**DOEL**:
Schrijf alleen de regels van de lijst over vanaf de regel met "相談・支援に関する情報 (449, 308)" tot en met het einde van de lijst, beide uiteinden inbegrepen, ook de regels zonder coördinaten. Verschuif daarbij elke coördinaat in de antwoorden met -39.

**GEGEVEN LIJST**:

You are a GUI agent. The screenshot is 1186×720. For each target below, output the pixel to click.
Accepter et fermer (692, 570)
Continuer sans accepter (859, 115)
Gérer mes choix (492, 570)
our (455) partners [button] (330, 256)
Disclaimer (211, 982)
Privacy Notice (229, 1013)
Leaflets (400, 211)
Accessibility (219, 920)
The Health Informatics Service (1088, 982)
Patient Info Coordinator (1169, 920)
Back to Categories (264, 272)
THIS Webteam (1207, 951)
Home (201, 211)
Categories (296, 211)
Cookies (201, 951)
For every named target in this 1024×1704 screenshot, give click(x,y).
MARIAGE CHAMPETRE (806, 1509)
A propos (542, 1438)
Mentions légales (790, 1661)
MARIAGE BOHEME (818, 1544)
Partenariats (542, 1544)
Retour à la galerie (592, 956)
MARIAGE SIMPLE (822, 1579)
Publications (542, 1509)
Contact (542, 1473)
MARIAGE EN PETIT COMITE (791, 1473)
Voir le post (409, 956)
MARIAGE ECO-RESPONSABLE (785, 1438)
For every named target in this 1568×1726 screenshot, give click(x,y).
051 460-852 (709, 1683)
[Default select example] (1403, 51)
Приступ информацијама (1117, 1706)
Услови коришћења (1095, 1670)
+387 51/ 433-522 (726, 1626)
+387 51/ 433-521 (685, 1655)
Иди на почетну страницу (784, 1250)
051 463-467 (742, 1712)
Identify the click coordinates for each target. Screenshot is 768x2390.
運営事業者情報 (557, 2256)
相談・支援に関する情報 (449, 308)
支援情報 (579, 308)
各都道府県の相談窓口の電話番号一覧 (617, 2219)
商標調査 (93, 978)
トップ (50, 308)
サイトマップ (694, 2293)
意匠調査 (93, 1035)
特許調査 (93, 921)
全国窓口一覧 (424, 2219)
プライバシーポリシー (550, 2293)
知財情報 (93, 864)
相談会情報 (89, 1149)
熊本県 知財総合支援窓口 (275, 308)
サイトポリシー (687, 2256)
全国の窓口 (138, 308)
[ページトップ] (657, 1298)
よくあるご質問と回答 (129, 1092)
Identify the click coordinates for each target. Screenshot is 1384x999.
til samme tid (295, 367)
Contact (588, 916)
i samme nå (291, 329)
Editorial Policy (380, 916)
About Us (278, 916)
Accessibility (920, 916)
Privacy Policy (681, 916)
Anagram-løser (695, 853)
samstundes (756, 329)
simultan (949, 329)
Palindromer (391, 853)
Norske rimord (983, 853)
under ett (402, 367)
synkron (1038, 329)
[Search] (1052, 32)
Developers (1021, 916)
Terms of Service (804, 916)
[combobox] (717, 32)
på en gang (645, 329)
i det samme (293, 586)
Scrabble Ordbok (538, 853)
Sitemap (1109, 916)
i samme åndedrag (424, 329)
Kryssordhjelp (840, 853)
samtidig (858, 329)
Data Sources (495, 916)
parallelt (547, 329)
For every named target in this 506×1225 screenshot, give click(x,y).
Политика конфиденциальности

**VOLLEDIG ANTWOORD**:
相談・支援に関する情報 (410, 269)
支援情報 (540, 269)
各都道府県の相談窓口の電話番号一覧 (578, 2180)
商標調査 (54, 939)
トップ (11, 269)
サイトマップ (655, 2254)
意匠調査 (54, 996)
特許調査 (54, 882)
全国窓口一覧 (385, 2180)
プライバシーポリシー (511, 2254)
知財情報 (54, 825)
相談会情報 (50, 1110)
熊本県 知財総合支援窓口 (236, 269)
サイトポリシー (648, 2217)
全国の窓口 (99, 269)
[ページトップ] (618, 1259)
よくあるご質問と回答 (90, 1053)
Identify the click coordinates for each target. Screenshot is 1384x999.
til samme tid (256, 328)
Contact (549, 877)
i samme nå (252, 290)
Editorial Policy (341, 877)
About Us (239, 877)
Accessibility (881, 877)
Privacy Policy (642, 877)
Anagram-løser (656, 814)
samstundes (717, 290)
simultan (910, 290)
Palindromer (352, 814)
Norske rimord (944, 814)
under ett (363, 328)
synkron (999, 290)
[Search] (1013, -7)
Developers (982, 877)
Terms of Service (765, 877)
[combobox] (678, -7)
på en gang (606, 290)
i det samme (254, 547)
Scrabble Ordbok (499, 814)
Sitemap (1070, 877)
i samme åndedrag (385, 290)
Kryssordhjelp (801, 814)
samtidig (819, 290)
Data Sources (456, 877)
parallelt (508, 290)
For every named target in this 506×1225 screenshot, give click(x,y).
Политика конфиденциальности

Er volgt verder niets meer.